Regeneron Pharmaceuticals Future Earnings and Revenue Growth
Assumptions
How have these above catalysts been quantified?
- Analysts are assuming Regeneron Pharmaceuticals's revenue will grow by 9.2% annually over the next 3 years.
- Analysts assume that profit margins will increase from 29.6% today to 30.8% in 3 years time.
- Analysts expect earnings to reach $6.0 billion (and earnings per share of $57.25) by about June 2029, up from $4.4 billion today. However, there is a considerable amount of disagreement amongst the analysts with the most bullish expecting $7.7 billion in earnings, and the most bearish expecting $4.9 billion.
- In order for the above numbers to justify the price target of the analysts, the company would need to trade at a PE ratio of 16.6x on those 2029 earnings, up from 14.2x today. This future PE is lower than the current PE for the US Biotechs industry at 16.8x.
- Analysts expect the number of shares outstanding to decline by 1.69% per year for the next 3 years.

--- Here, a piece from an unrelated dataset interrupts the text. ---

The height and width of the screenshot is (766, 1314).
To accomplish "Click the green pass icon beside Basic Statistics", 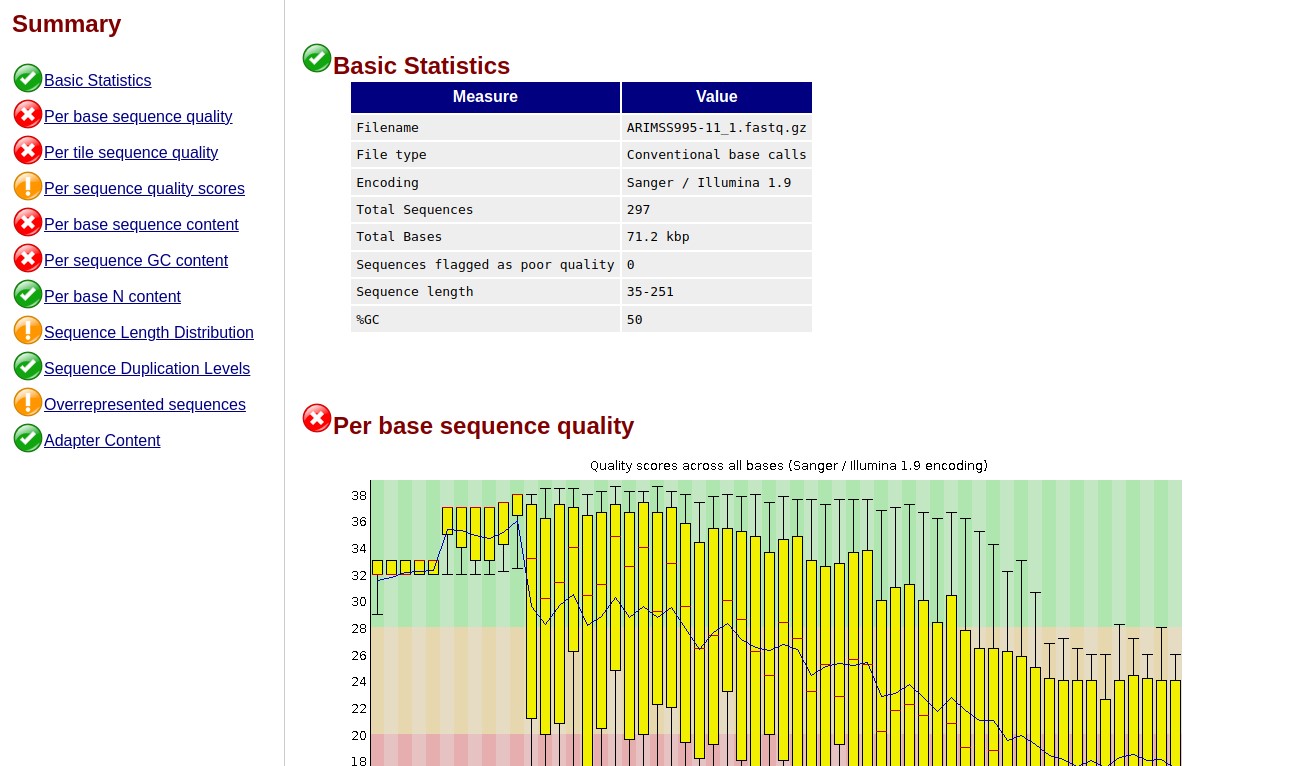I will coord(28,78).
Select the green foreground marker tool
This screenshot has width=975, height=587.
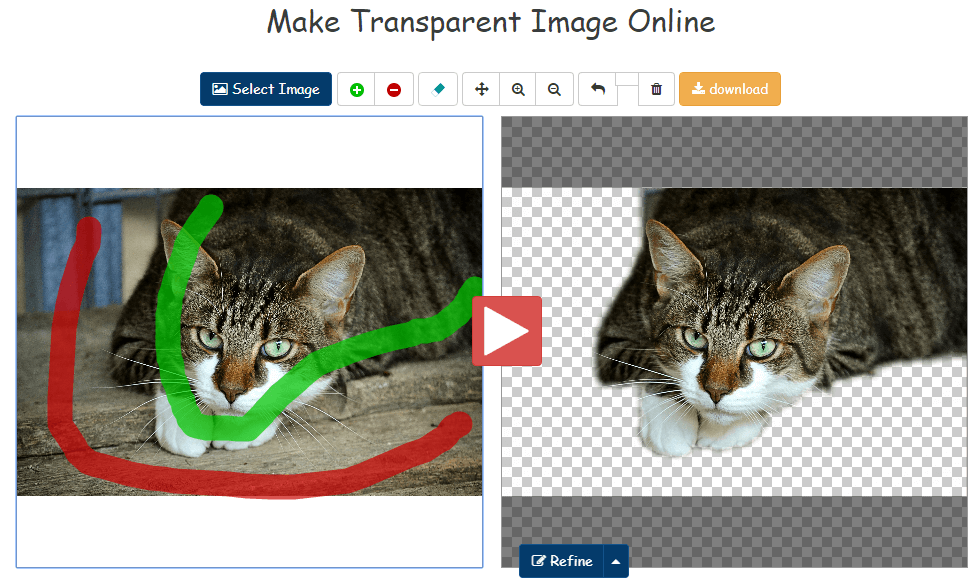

- To value all of this in today's terms, we will use a discount rate of 7.24%, as per the Simply Wall St company report.
Risks
What could happen that would invalidate this narrative?- EYLEA faces ongoing branded and biosimilar competition as well as continued unit demand declines, with management explicitly cautioning that pricing, patient affordability issues, and competitive pressures are expected to negatively impact future U.S. net product sales; this poses a risk of significant revenue and earnings erosion as EYLEA represents a large portion of current revenue.
- Delays in regulatory approvals for EYLEA HD enhancements-due to FDA observations at key third-party manufacturing sites (Catalent/Novo Nordisk Indiana)-create near-term uncertainty and may postpone critical product improvements and label expansions essential to offset competitive headwinds, pressuring near
- to long-term revenue and margin growth.
- The company is significantly increasing internal R&D and U.S. manufacturing investments (over $7 billion), but with pipeline skepticism from analysts regarding the commercial value of late-stage assets relative to high annual R&D spend, there is risk of insufficient pipeline diversification or failure to generate new blockbusters, potentially limiting future earnings growth and compressing net margins.
- External policy and pricing risks such as Medicare's MFN (Most Favored Nation) pricing, increased global pressure on drug prices, and uncertainty around reimbursement-particularly for key U.S. products like EYLEA-could compress net selling prices and reduce overall revenue and margins, especially if Regeneron cannot influence pricing in OUS (outside U.S.) markets managed by partners like Bayer.
- The branded anti-VEGF market is experiencing share erosion to lower-cost alternatives (e.g., Avastin) due to patient affordability and assistance funding gaps, while ongoing and heightened biosimilar competition further threaten market share for established franchises, putting long-term revenue and operating income under sustained downward pressure.
Valuation
How have all the factors above been brought together to estimate a fair value?
- The analysts have a consensus price target of $833.31 for Regeneron Pharmaceuticals based on their expectations of its future earnings growth, profit margins and other risk factors.
- However, there is a degree of disagreement amongst analysts, with the most bullish reporting a price target of $1000.0, and the most bearish reporting a price target of just $641.0.
- In order for you to agree with the analysts, you'd need to believe that by 2029, revenues will be $19.4 billion, earnings will come to $6.0 billion, and it would be trading on a PE ratio of 16.6x, assuming you use a discount rate of 7.2%.
- Given the current share price of $618.03, the analyst price target of $833.31 is 25.8% higher.
- We always encourage you to reach your own conclusions though. So sense check these analyst numbers against your own assumptions and expectations based on your understanding of the business and what you believe is probable.